Warum Looking for Parzival Parzival nicht braucht.

Der Parzival-Stoff ist heute so sexy wie ein braun-beiger 70er-Jahre-Synthetik-Strick. Und dennoch gaben gestern Abend bei Looking for Parzival dreißig Neuntklässler begeistert den Artus, Herzeleide und Condwiramur. Zuletzt rannte Parzival der Handlung hinterher. War ihm der 800 Jahre olle Ritter-Pulli am Ende doch eine Nummer zu groß?

Die Frage, was uns ein alter Stoff heute noch sagen kann, scheint PädagogInnen fortwährend zu faszinieren. Es ist charmant, wenn ein junger Mensch auf der Bühne steht und Ritter werden will. Doch braucht es die Zeitreise? Bietet die Realität der Jugendlichen nicht viel besseren Stoff für eine Geschichte über das Erwachsenwerden?

Looking for Parzival nutzt Wolfram von Eschenbachs Epos als Hintergrund, vor dem sich das Ensemble mit viel Witz austoben kann. So wird die mittelalterliche Szenerie immer wieder auf die Schippe genommen und teils recht konzeptlos durchbrochen: Parzival trifft zum Beispiel auf eine Gruppe Gamer, die seine Aventiure gerade als Videospiel durchleben. Das Motiv taucht nicht wieder auf.

Die Komik des Stückes ist recht simpel, aber sie funktioniert: viele Anachronismen, ein trotteliger Held, Wortspielereien. Zumindest die erste Hälfte des Stücks unterhält. Der selbstironische Unterton macht auch die langatmigen Kampfszenen ohne Schwert verschmerzbar.

Die Berührungspunkte mit dem alten Parzival bleiben oberflächlich. Insgesamt aber stellt sich die Frage, was bei einem solchen Ritt durch die Handlung, diesem brutalen Alles-Zeigen-Wollen (Geburt, Tod, Weltschmerz) übrig bleibt. Parzival sei nun also in das schwierige Alter gekommen, heißt es. Er wolle sein Glück suchen – wie wir alle. Er geht ein bisschen unter in der modernen Welt – aber eben nur ein bisschen. So gibt es im Stück auch ein bisschen Medienkritik, ein bisschen Gender. Die Modernisierungen des Stoffes werden angedeutet, nicht durchgezogen. Nicht nur optisch ist diese Umsetzung mit 70er-Jahre-Pulli und nettem Pop ein bisschen Retro.

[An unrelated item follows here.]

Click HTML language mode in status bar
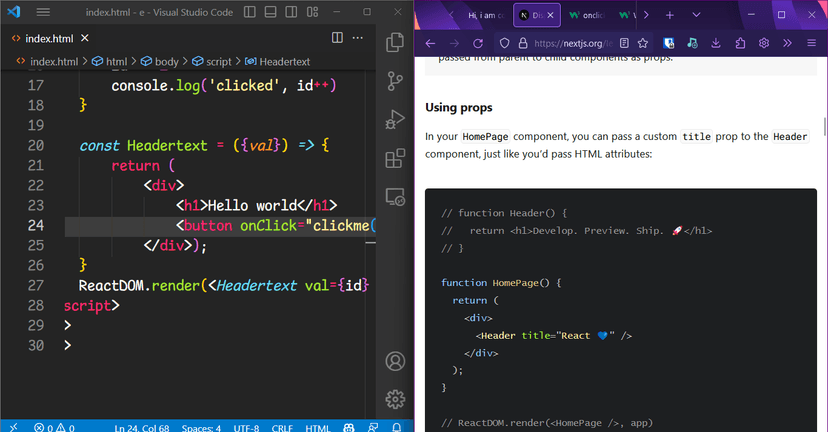coord(317,428)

Die Frage, was uns ein alter Stoff sagen kann, wird allzu allgemein beantwortet. Der Jugendliche wird zum Stereotyp. Es gibt quasi keine eigenständigen Figuren – die Schauspieler tauschen immer wieder die Rollen. So bleiben die Darsteller anonym. Es ist schade, dass die Jugendlichen hinter ihren Rollen nicht zu Wort kommen.

Dies ist erst am Ende der Fall, als ein Video eingespielt wird, in dem die Schauspieler darüber reden, was für sie persönlich Glück bedeutet. Es geht also um Glück. Glück mit dem Holzschwert sozusagen. Das Video zeigt, dass die Darsteller ganz eigene Vorstellungen vom Glück jenseits des Parzivals haben. Nicht jeder will Ritter werden. Hier kommt nun tatsächlich das erste Mal etwas von dem rüber, was Familie Eschenbach vielleicht eigentlich auf die Bühne bringen wollte: „Glück halt“ und die ganz persönliche Suche danach. Alle Parzivale, Herzeleides und Condwiramures gehen ab in ein großes leuchtendes Nichts und wissen selbst nicht, ob als Ritter oder Don Quijote. „Man darf sich eben nicht zu viel vornehmen“, sagt ein Schüler im Video. Vielleicht wäre das Ensemble ohne den Parzival-Stoff besser ausgekommen. Warum nicht raus aus dem ollen Pullover?